Аннабель пошла следом за Кэрри. Тюлевая подкладка ее наряда шелестела от каждого движения. Девочка захихикала:
— Я шелестю. Теперь я принцесса?
Кэрри прижала палец к носу Аннабель:
— Думаю, да. Но ты должна много тренироваться.
— Хорошо. — Она подбежала к одеялу и схватила плюшевую собаку. — Ну, Уитни, я покажу тебе, как должна ходить принцесса.
Зажав собаку под мышкой, девочка убежала вниз по холму.
Кэрри уселась рядом с Даниэлем:
— Она такая милая.
Он одарил ее благодарной улыбкой:
— Спасибо. Вы подняли ей настроение.
— Пустяки.
— Не пустяки. Ей нужно женское влияние. У нее есть бабушка, но… — Он покачал головой и вздохнул. — Было трудно, когда умерла Сара.
— Я сожалею. — Кэрри наблюдала, как Аннабель носится по траве. Как трагично, что такая маленькая девчушка потеряла мать.
— Если не возражаете, я спрошу, почему умерла ваша жена?
Долгое время Даниэль молчал. Кэрри уже пожалела, что задала этот вопрос. Но вот он заговорил:
— Она погибла в автокатастрофе. — Его голос был тихим и мягким, наполненным горечью. — Она должна была работать сверхурочно в тот день, но меня вызвали на работу, поэтому Саре пришлось срочно ехать домой, чтобы присмотреть за Аннабель. Шел дождь, она ехала слишком быстро, и… — Он покачал головой.
— Мне очень жаль, Даниэль. — Кэрри легко коснулась руки Даниэля.

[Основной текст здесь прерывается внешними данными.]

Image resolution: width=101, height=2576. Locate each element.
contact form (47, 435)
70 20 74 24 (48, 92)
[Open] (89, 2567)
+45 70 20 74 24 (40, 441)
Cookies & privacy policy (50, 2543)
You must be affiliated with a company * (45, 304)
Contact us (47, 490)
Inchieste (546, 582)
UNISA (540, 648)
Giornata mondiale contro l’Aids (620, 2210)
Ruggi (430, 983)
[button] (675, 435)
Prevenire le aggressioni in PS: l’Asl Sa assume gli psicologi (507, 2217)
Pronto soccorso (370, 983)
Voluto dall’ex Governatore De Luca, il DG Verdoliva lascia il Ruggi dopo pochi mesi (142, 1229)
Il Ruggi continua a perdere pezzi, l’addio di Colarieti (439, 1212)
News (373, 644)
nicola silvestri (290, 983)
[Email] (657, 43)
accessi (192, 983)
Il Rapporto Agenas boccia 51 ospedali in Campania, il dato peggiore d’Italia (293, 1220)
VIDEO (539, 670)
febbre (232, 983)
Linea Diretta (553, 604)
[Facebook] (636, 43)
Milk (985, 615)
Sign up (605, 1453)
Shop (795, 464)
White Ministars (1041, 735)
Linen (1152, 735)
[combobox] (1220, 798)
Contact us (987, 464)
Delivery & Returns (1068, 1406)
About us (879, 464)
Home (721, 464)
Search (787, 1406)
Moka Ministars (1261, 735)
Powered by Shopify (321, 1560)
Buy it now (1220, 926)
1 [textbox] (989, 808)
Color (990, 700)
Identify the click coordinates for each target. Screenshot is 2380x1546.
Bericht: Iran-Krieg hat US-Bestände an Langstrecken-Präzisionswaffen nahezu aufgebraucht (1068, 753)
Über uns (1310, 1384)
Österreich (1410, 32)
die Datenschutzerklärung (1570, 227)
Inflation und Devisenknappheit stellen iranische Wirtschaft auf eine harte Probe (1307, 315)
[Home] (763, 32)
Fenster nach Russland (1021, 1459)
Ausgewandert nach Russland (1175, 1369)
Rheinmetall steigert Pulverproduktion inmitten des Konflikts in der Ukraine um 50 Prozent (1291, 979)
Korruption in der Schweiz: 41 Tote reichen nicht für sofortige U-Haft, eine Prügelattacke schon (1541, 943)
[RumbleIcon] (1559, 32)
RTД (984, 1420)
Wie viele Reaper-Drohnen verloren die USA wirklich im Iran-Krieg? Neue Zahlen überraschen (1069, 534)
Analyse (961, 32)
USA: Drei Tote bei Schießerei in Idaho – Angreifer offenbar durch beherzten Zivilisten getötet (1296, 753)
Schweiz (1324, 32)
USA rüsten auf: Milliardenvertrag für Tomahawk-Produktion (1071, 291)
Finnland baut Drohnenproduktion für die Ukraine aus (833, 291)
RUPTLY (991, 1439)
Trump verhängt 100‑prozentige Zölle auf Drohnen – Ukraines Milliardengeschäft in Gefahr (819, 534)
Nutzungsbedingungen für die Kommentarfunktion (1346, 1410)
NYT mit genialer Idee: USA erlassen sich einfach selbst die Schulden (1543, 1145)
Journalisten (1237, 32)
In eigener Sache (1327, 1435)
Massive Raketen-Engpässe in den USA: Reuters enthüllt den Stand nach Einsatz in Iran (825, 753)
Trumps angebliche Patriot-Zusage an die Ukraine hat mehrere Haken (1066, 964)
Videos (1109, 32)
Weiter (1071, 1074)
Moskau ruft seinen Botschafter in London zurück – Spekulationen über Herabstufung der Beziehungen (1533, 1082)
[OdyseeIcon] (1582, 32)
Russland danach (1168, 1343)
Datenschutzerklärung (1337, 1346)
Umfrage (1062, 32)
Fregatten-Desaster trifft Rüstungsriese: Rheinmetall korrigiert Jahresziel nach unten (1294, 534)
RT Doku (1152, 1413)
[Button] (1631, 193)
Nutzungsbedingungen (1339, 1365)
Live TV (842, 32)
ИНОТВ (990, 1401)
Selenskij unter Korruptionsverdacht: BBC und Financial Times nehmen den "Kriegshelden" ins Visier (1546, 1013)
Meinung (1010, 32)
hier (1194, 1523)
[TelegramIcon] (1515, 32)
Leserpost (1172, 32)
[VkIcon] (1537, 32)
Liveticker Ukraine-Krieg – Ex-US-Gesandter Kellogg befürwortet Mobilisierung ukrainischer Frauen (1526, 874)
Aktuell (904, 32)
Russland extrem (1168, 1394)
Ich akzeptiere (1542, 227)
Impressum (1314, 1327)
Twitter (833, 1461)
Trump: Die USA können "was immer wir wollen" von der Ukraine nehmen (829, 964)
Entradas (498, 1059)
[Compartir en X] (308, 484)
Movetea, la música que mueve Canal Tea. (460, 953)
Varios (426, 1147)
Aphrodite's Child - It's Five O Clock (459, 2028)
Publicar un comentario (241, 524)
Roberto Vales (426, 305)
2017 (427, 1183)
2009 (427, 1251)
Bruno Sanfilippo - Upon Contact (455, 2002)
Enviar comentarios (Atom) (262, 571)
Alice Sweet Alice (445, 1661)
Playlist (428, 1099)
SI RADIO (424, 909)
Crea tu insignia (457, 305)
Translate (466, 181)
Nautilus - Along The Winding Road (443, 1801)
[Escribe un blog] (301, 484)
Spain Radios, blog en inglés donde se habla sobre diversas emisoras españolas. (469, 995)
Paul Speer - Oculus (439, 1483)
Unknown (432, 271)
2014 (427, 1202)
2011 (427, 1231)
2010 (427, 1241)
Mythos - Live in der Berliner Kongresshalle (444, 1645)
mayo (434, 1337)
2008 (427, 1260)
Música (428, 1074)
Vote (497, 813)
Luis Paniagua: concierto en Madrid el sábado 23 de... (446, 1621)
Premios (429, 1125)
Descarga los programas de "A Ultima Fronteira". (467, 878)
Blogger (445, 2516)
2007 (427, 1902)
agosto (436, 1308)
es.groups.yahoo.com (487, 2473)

— Прошел год, но иногда мне кажется, будто это случилось вчера. — Он посмотрел на дочь, которая положила плюшевую собаку на качели для самых маленьких. — Мои отношения с покойной женой были… не очень хорошими. Мы собирались разводиться. — Он снова вздохнул, продолжая смотреть на дочь. — Никогда бы не подумал, что стану отцом-одиночкой.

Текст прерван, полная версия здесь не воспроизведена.